Representative GDB-13 molecule (SMILES: CCCC(O)(CO)CC1CC1CN) demonstrating typical structural features: small rings, heteroatoms, and druglike properties

Use Cases

Primary Applications

  • Virtual Screening: Novel drug scaffolds across therapeutic areas
  • Fragment-Based Drug Discovery: Comprehensive fragment space coverage
  • Chemical Space Exploration: Large-scale structure-property relationship studies

Research Applications

  • Algorithm Benchmarking: Virtual screening and molecular descriptor development
  • ML Model Development: Training molecular property prediction models
  • Structure-Property Studies: Large-scale analysis of chemical relationships

Quality & Limitations

Strengths

  • Large Scale: Nearly 1 billion molecules, significant for its time of publication
  • Complete Drug-likeness: 100% Lipinski compliance across all molecules
  • High Novelty: Novel chemical structures absent from commercial databases
  • Coverage: Complete coverage of all possible structures with up to 13 atoms
  • Refined Methodology: Improved approach enabling larger databases like GDB-17

Limitations

  • Limited Atom Types: Main set only includes carbon, nitrogen, and oxygen (subset includes Cl and S; GDB-17 expanded to include more elements)
  • Structural Constraints: Excludes fused small rings and highly strained molecules
  • Element Ratio Restrictions: Filters out highly polar molecules with strict heteroatom ratios
  • Missing Functional Groups: Excludes peroxides and many unstable intermediates
  • Virtual Molecules: Computer-generated without experimental validation or synthetic accessibility scoring
  • Size Constraint: Maximum 13 heavy atoms limits coverage of larger drug-like molecules

Generation and Filtering Pipeline

GDB-13 refined and scaled the methodology pioneered in GDB-11, achieving nearly 40-fold increase in database size while maintaining chemical quality. This approach later enabled the massive GDB-17 database. The generation process involves sophisticated multi-step filtering to ensure chemical feasibility and druglikeness:

Graph Generation & Topological Filtering

  1. Initial enumeration: 27.3M graphs generated using GENG program
  2. Topo I filter: Removes fused small rings (97.2% rejection rate)
  3. Topo II filter: Eliminates bridgehead atoms in 3-4 membered rings (56.9% rejection)
  4. SAV filter: 3D strain analysis using tetrahedron volumes (4.7% rejection)

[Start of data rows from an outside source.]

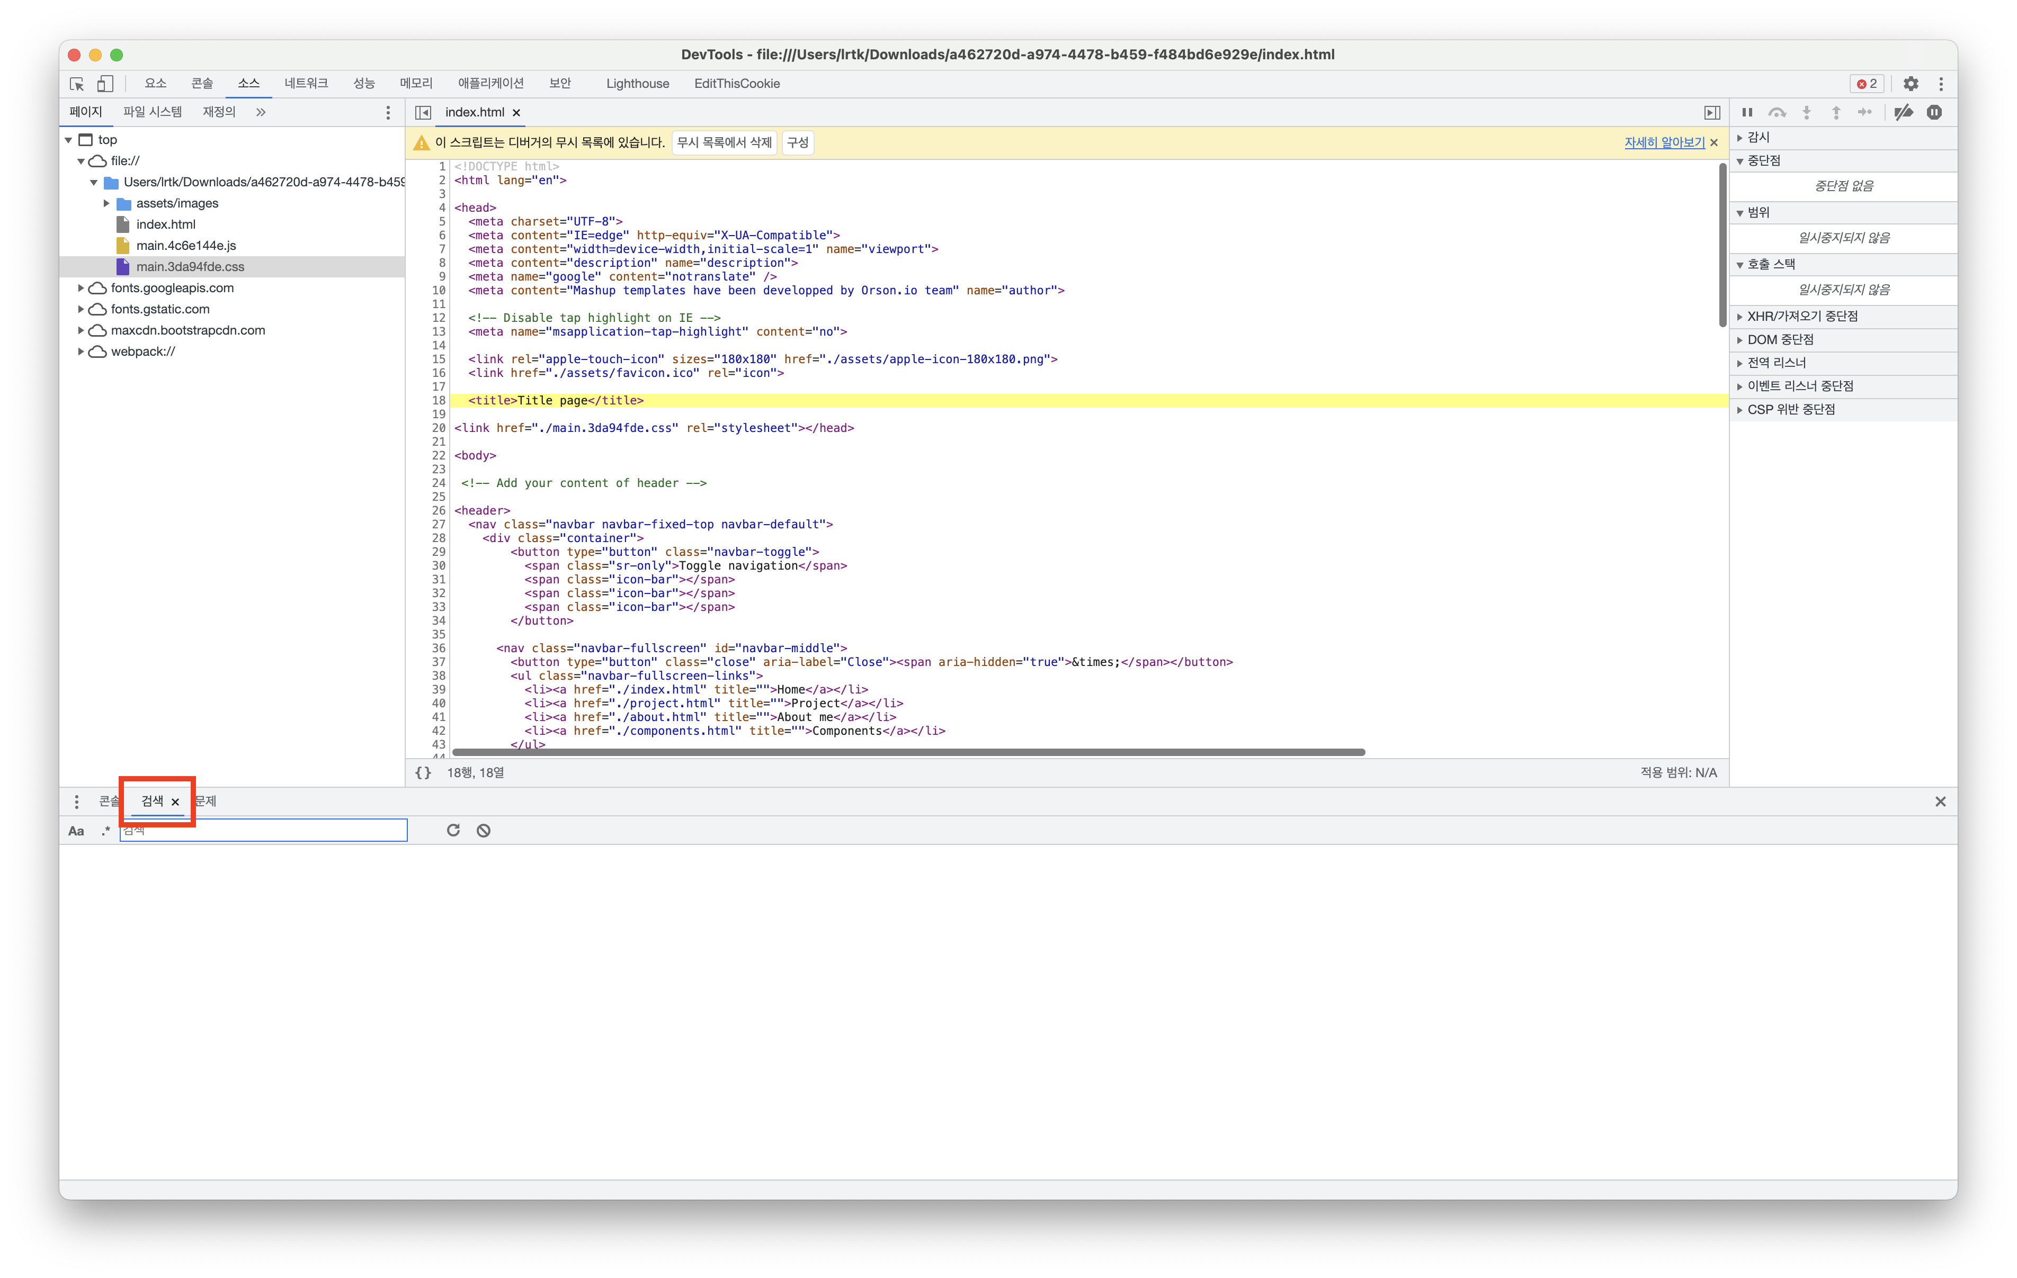Image resolution: width=2017 pixels, height=1278 pixels.
Task: Expand the assets/images folder
Action: click(x=106, y=204)
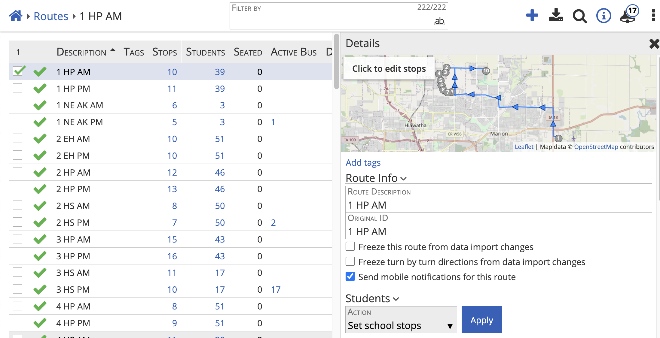This screenshot has height=338, width=660.
Task: Sort by Students column header
Action: coord(205,52)
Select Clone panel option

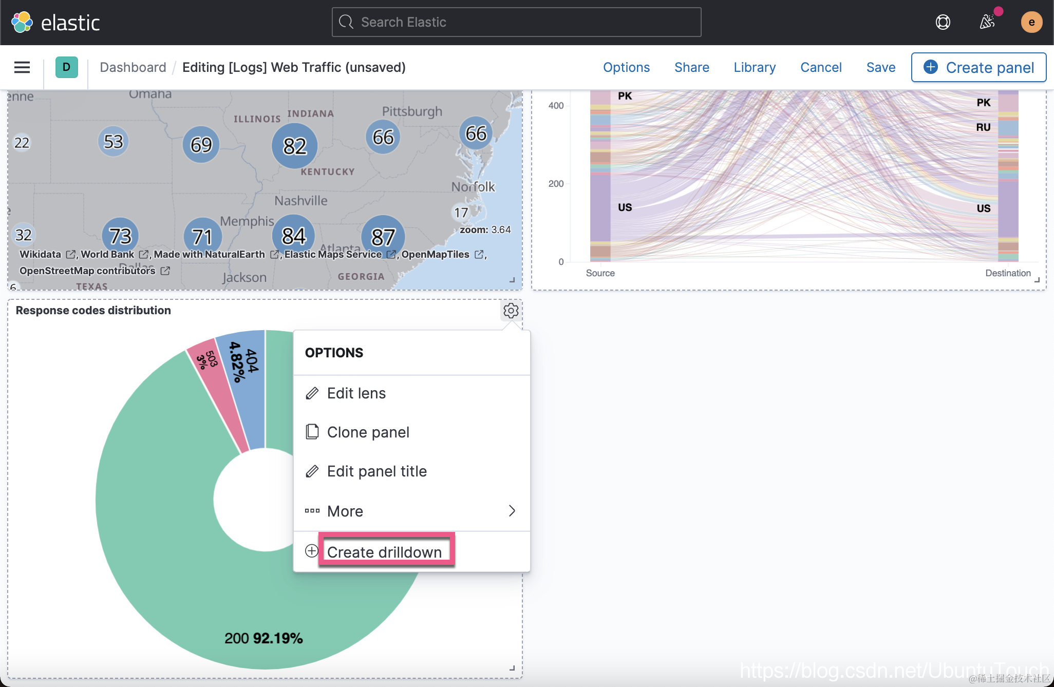point(368,432)
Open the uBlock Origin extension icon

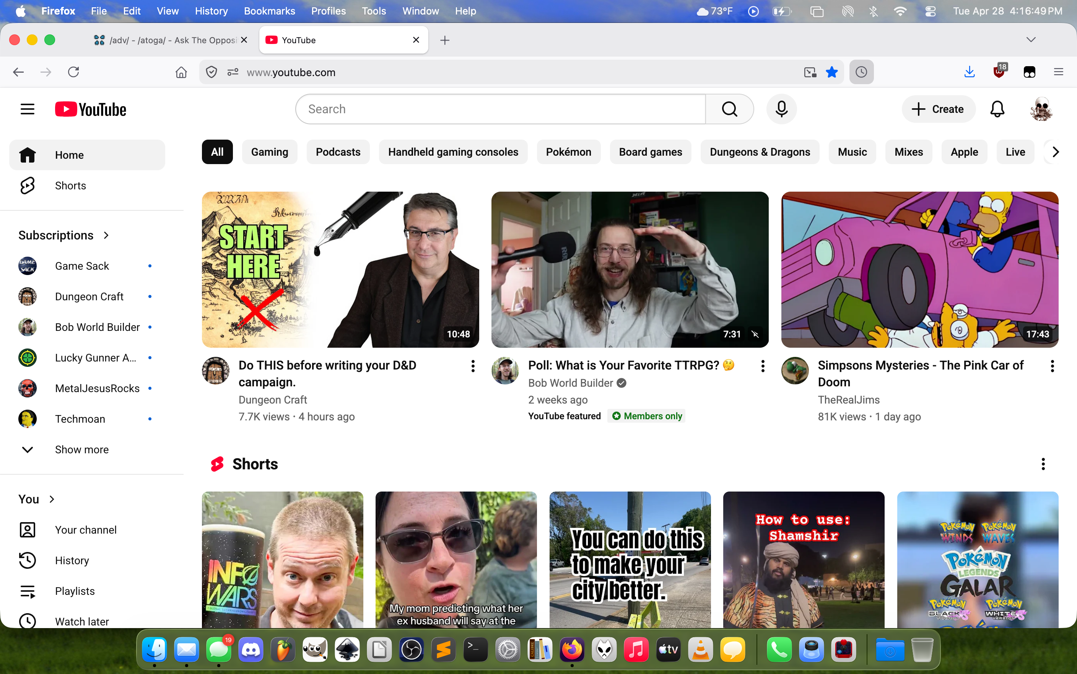[999, 72]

Chemical Intelligence Filters

  • Element ratio limits: N/C < 0.571, O/C < 0.667, (N+O)/C < 1.0
  • Heteroatom bonds: Strict rules for N-N, N-O, O-O bond patterns
  • Functional group exclusions: Removes unstable groups (hemiacetals, orthoesters, etc.)
  • Tautomer standardization: Selects most stable tautomeric forms

Post-Processing Expansions

The Cl/S subset adds chemical diversity through systematic transformations:

  • Aromatic nitro groups from carboxylic acids
  • Nitriles from aldehydes
  • Aromatic chlorines from hydroxyl groups
  • Thiophene analogs from oxygen heterocycles
  • Sulfonamides and thioureas from carbonyl groups

This rigorous filtering explains the high druglikeness compliance while maintaining chemical diversity. The methodology proved so successful that it enabled the creation of the vastly larger GDB-17 database containing 166 billion molecules.


Citation: Blum, L. C. & Reymond, J.-L. “970 Million Druglike Small Molecules for Virtual Screening in the Chemical Universe Database GDB-13” J. Am. Chem. Soc. 2009, 131 (25), pp 8732–8733.